GOAL OF THE EXERCISE. Swap "Identify" for "Find" in the lines below, from the line containing "The height and width of the screenshot is (1266, 1080)." through the end of the records, and change nothing else. Give only those lines, and leave the pictures out of your answer.

====================

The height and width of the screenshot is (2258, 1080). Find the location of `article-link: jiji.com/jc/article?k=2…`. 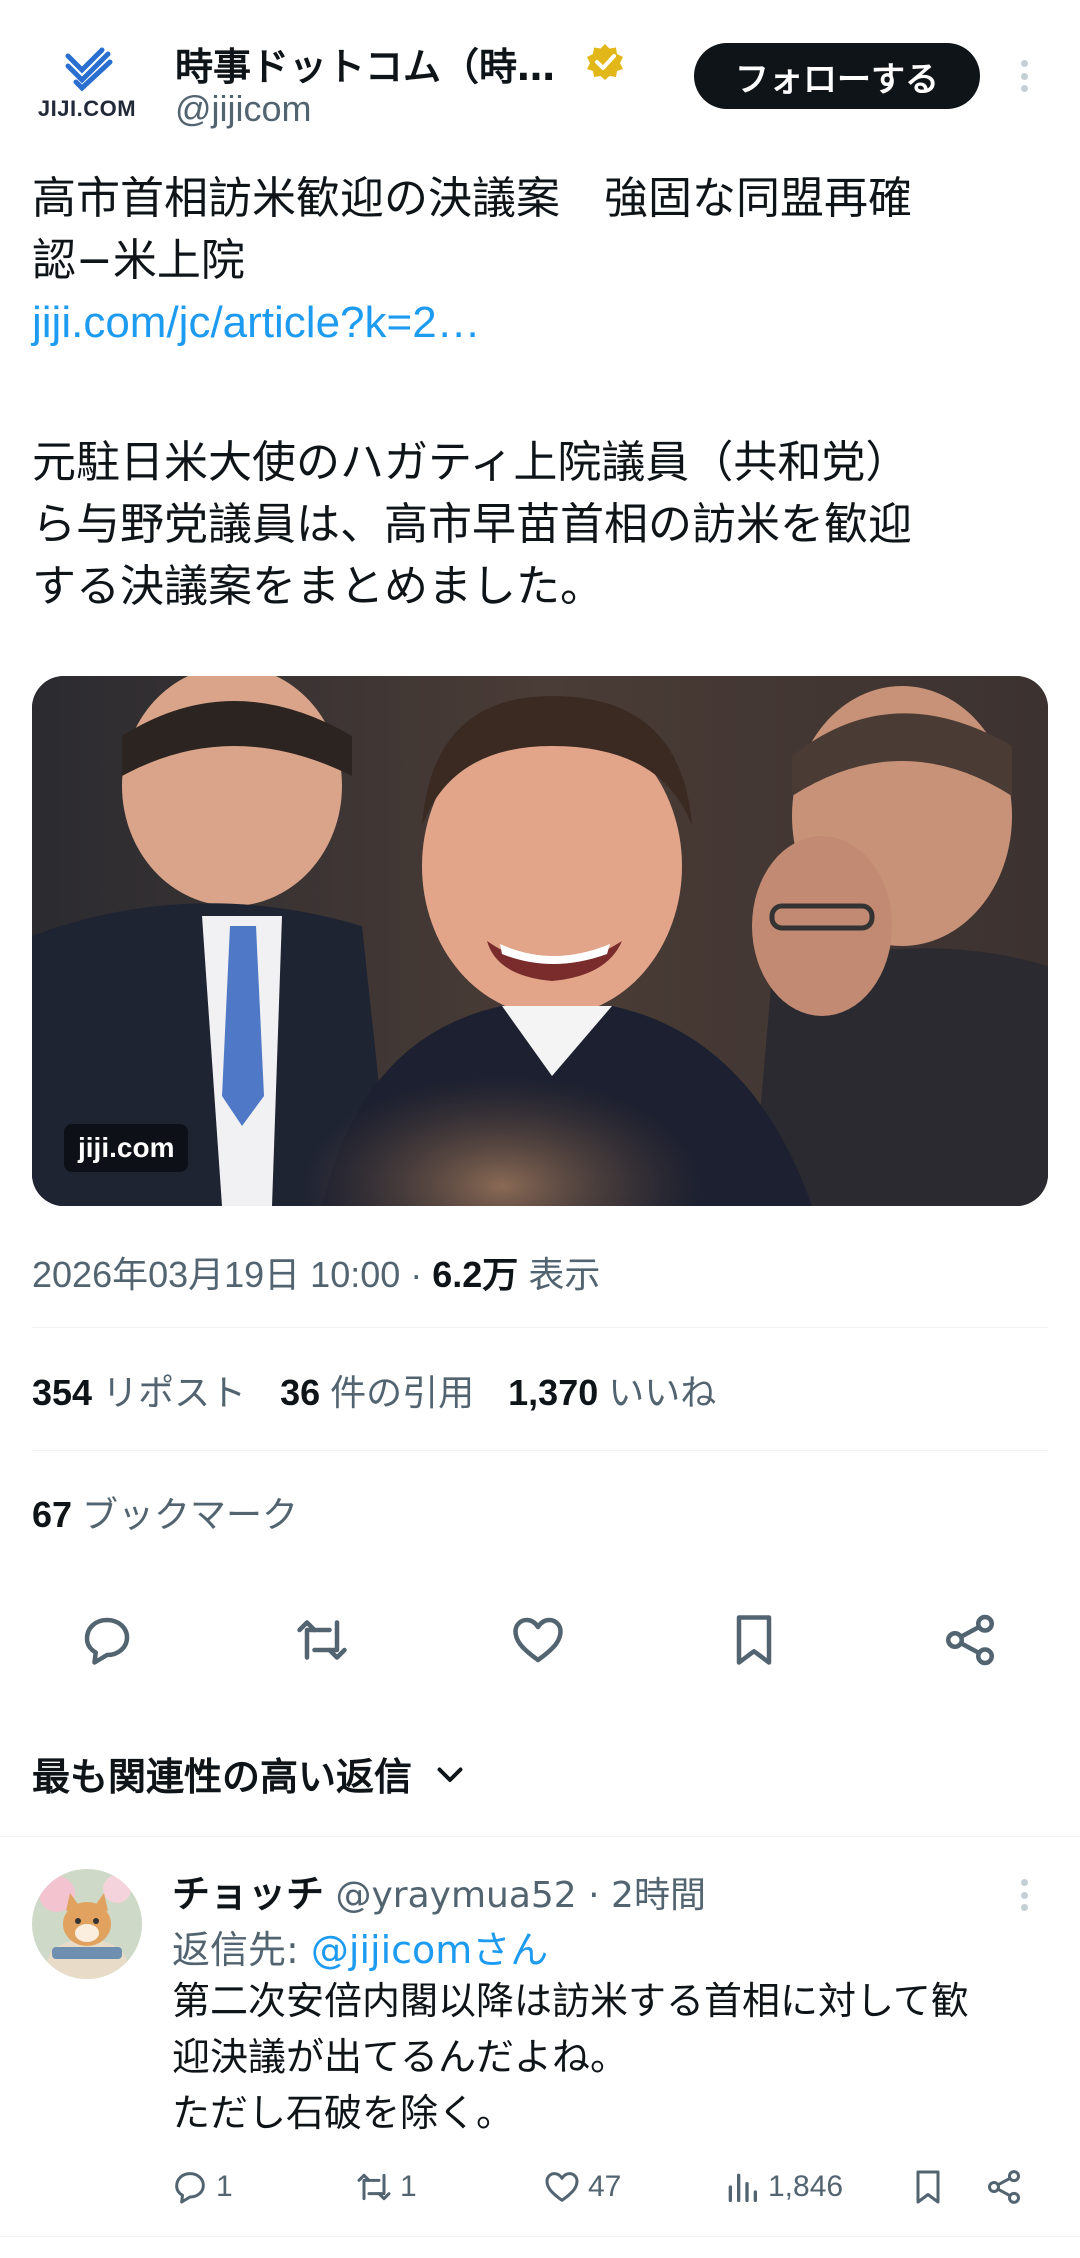

article-link: jiji.com/jc/article?k=2… is located at coordinates (540, 323).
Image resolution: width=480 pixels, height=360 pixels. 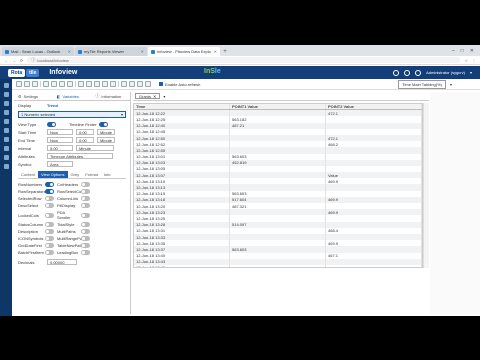 What do you see at coordinates (446, 72) in the screenshot?
I see `user-name: Administrator (sygcrv)` at bounding box center [446, 72].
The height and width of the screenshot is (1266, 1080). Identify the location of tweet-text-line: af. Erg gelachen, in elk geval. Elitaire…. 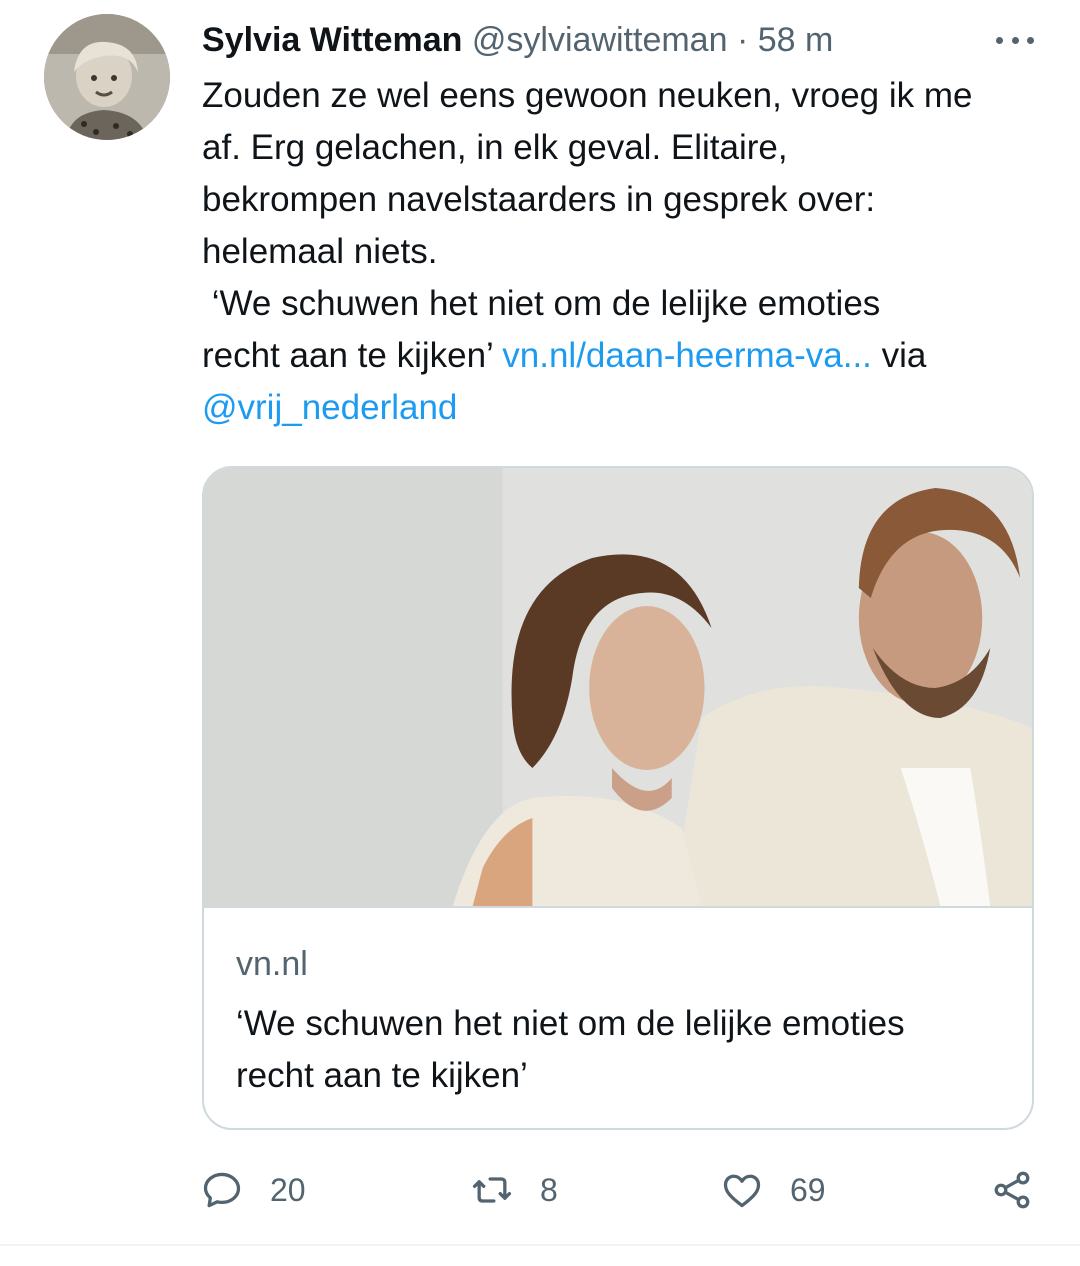
(495, 148).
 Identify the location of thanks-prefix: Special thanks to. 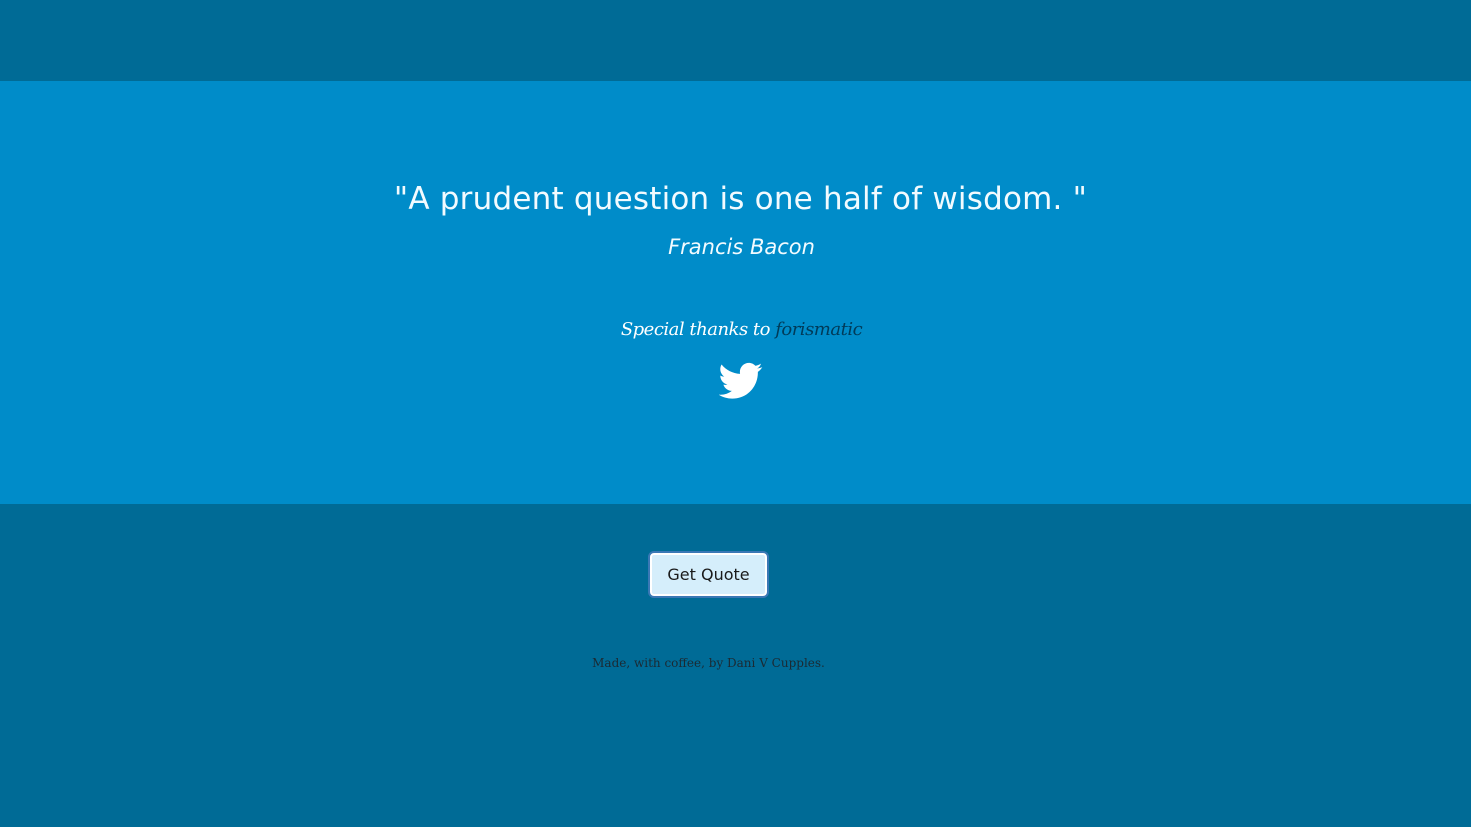
(698, 330).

====================

EXPECTED ANSWER.
The height and width of the screenshot is (1266, 1080). Find the location of tweet-text-line: af. Erg gelachen, in elk geval. Elitaire…. 
(495, 148).
 Find the location of thanks-prefix: Special thanks to. 
(698, 330).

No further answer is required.